The half-year mark is also a natural pressure point. If your calendar-year business is behind revenue targets, you still have time to close the gap. If you are ahead, the question is whether you are capturing that upside deliberately or letting it quietly disappear into unplanned expenses. Either way, intentional second halves are more profitable than reactive ones.

25–40%
by which small businesses typically undercount fully-loaded labor cost when using only base wage
6 mo.
of actual data you now have to make a better second-half plan
Apr
Tax surprises in April are almost always avoidable if you look at the numbers in June

Step 1 — Pull Your Year-to-Date Financials

Run your income statement, balance sheet, and cash flow statement through June 30. If you have been closing your books monthly, this is a straightforward pull.
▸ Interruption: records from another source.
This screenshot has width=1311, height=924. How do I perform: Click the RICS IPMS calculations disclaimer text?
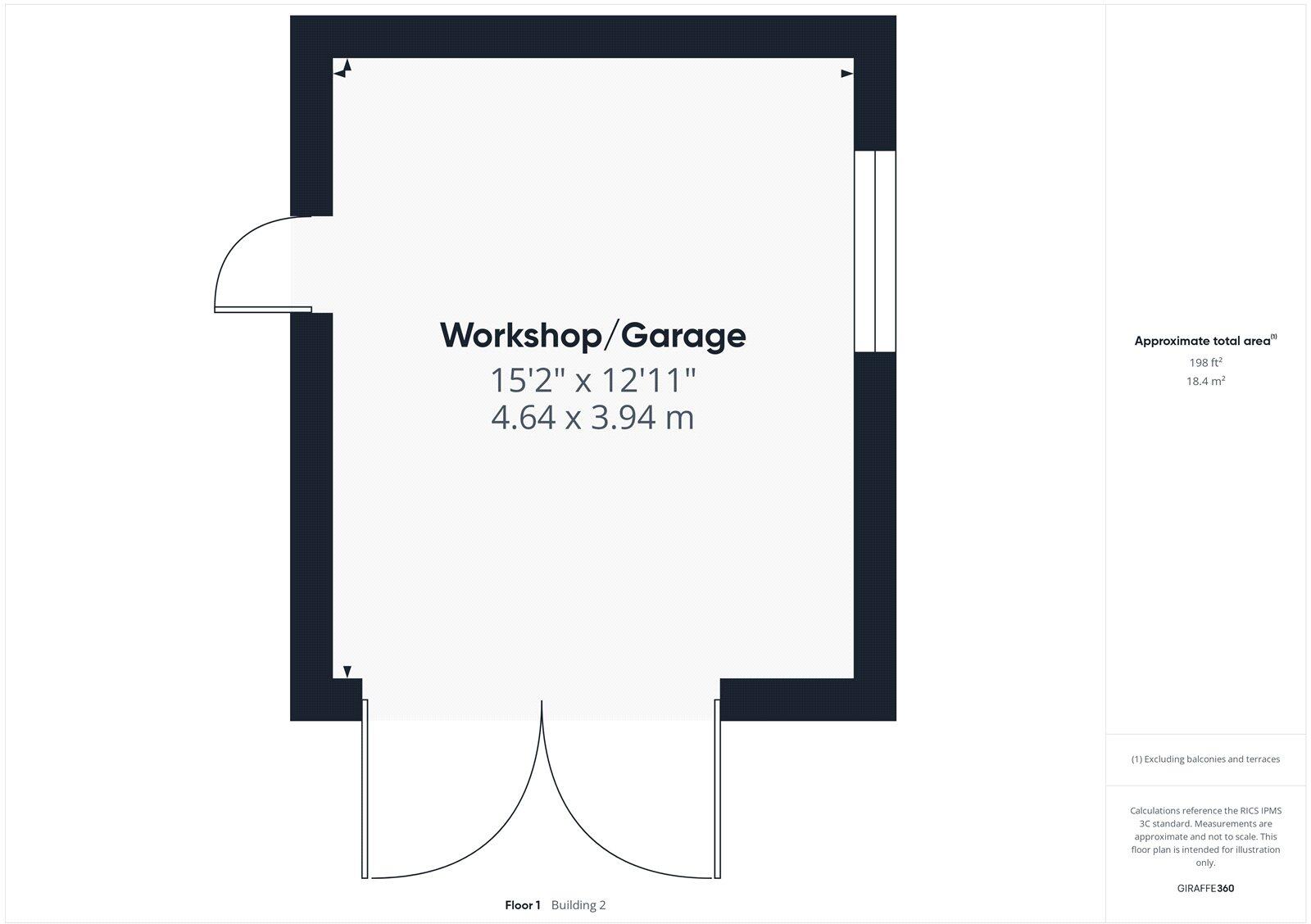point(1205,836)
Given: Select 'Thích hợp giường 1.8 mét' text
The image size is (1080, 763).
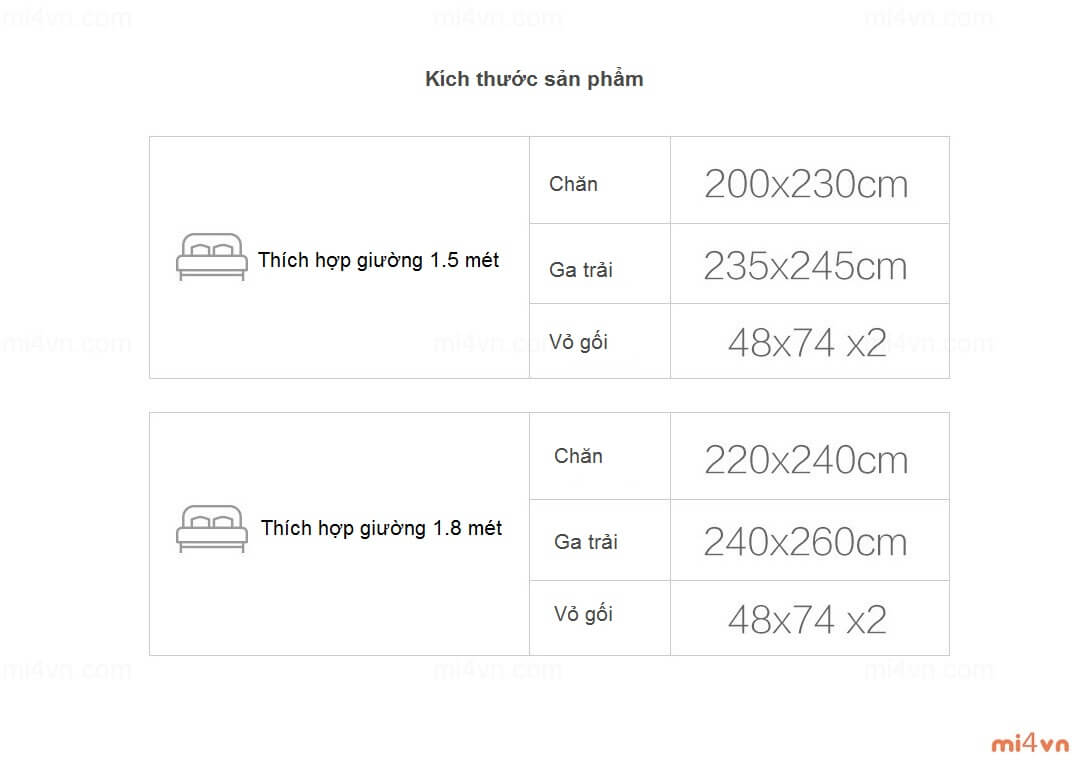Looking at the screenshot, I should 381,528.
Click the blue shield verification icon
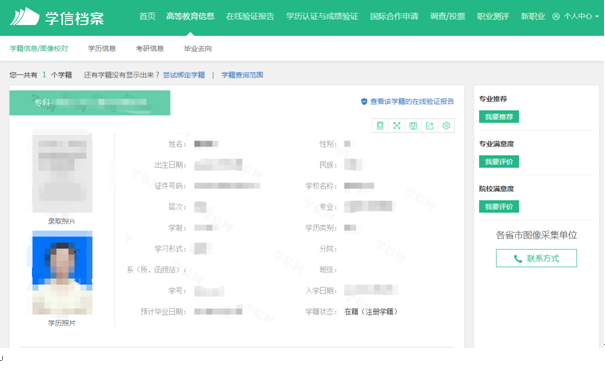The image size is (605, 371). tap(364, 101)
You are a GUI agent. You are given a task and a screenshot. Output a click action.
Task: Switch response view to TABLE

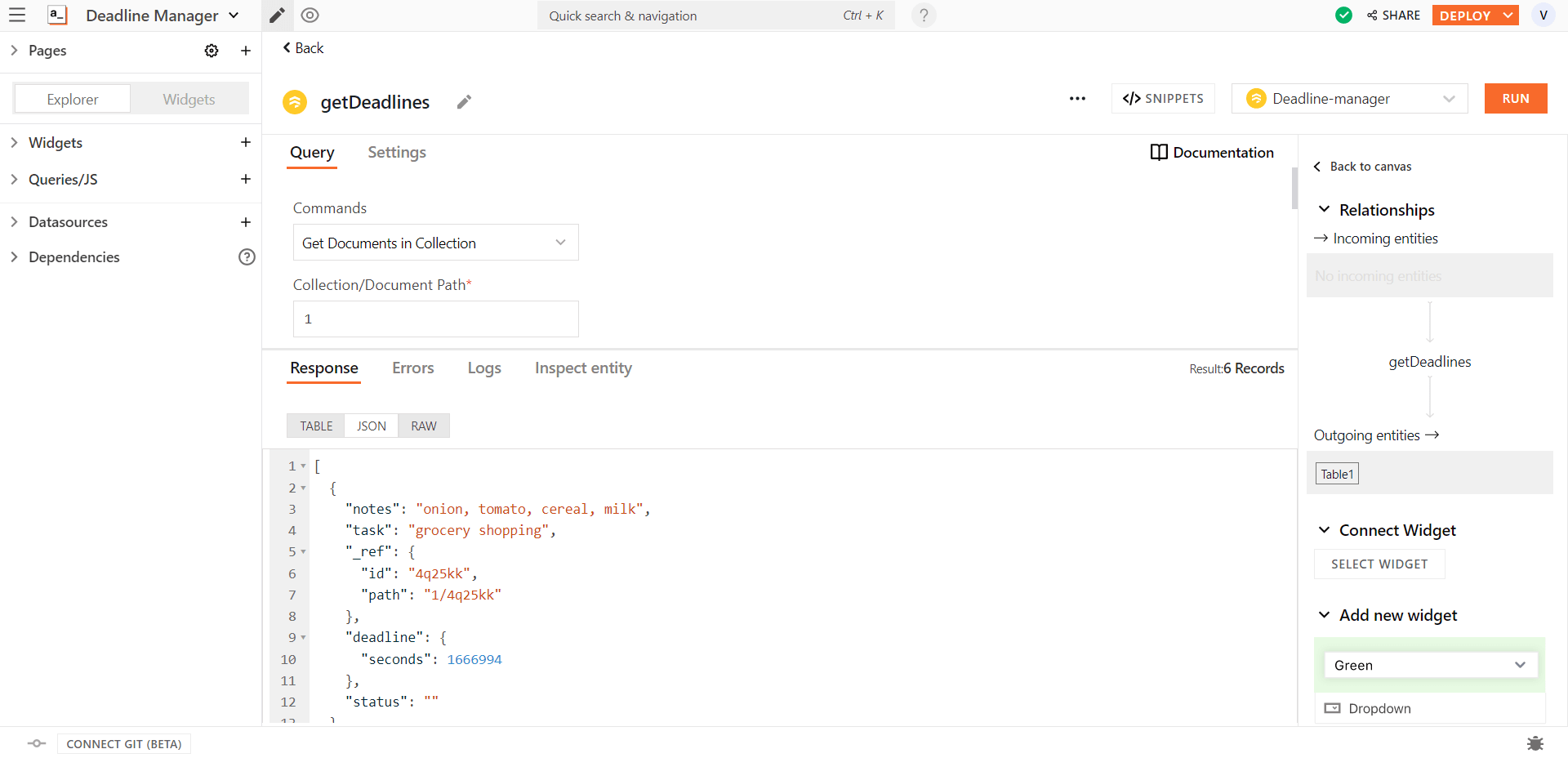tap(316, 426)
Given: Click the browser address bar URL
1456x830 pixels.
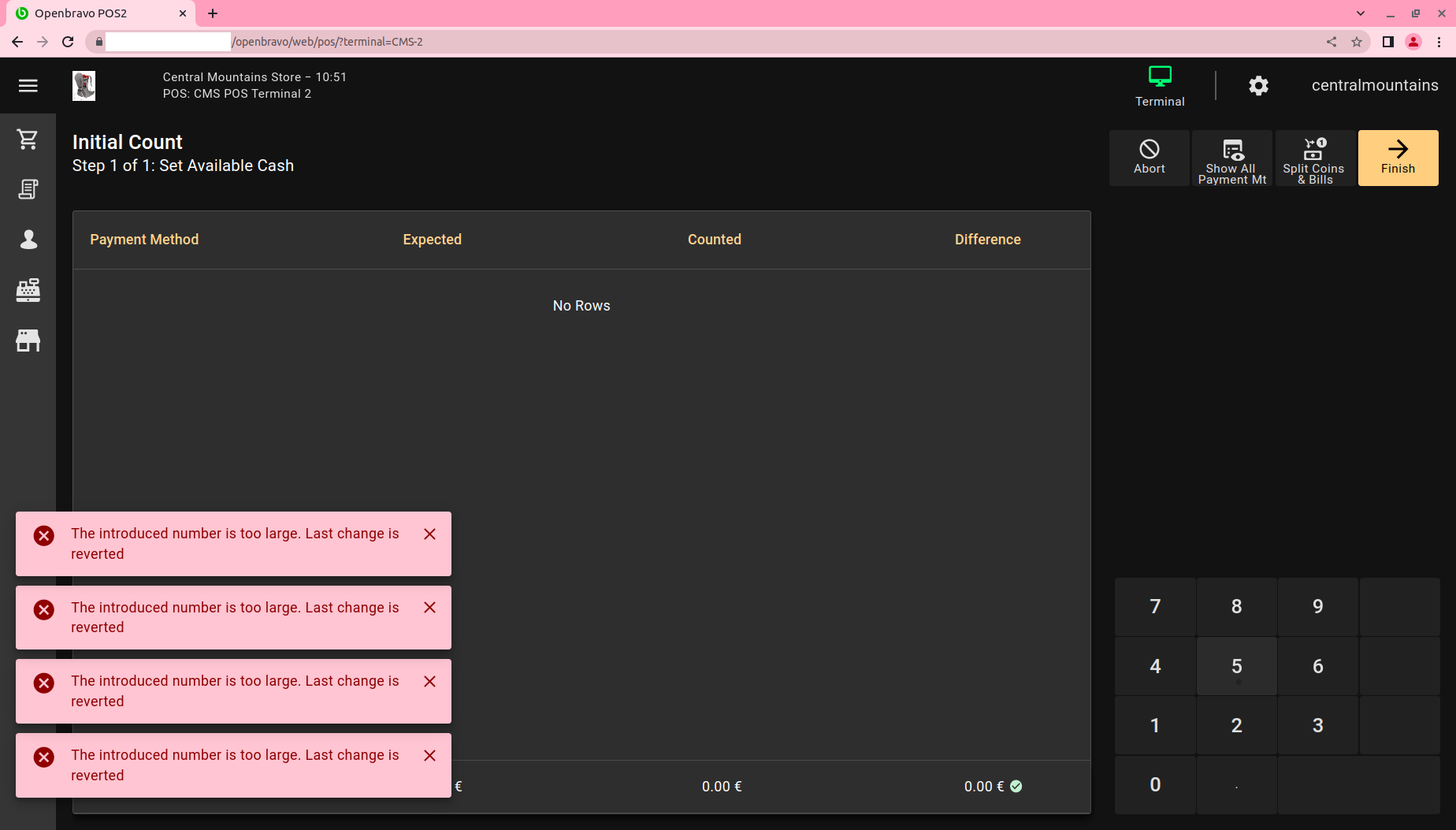Looking at the screenshot, I should [x=267, y=42].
If you have not, this week is the time to catch up. You cannot make sound second-half decisions on stale or incomplete data.

Pay attention to all three statements, not just the income statement. A business can show healthy profit on its P&L while quietly running out of cash because receivables are uncollected or debt service is consuming operating surplus. The balance sheet tells the rest of the story.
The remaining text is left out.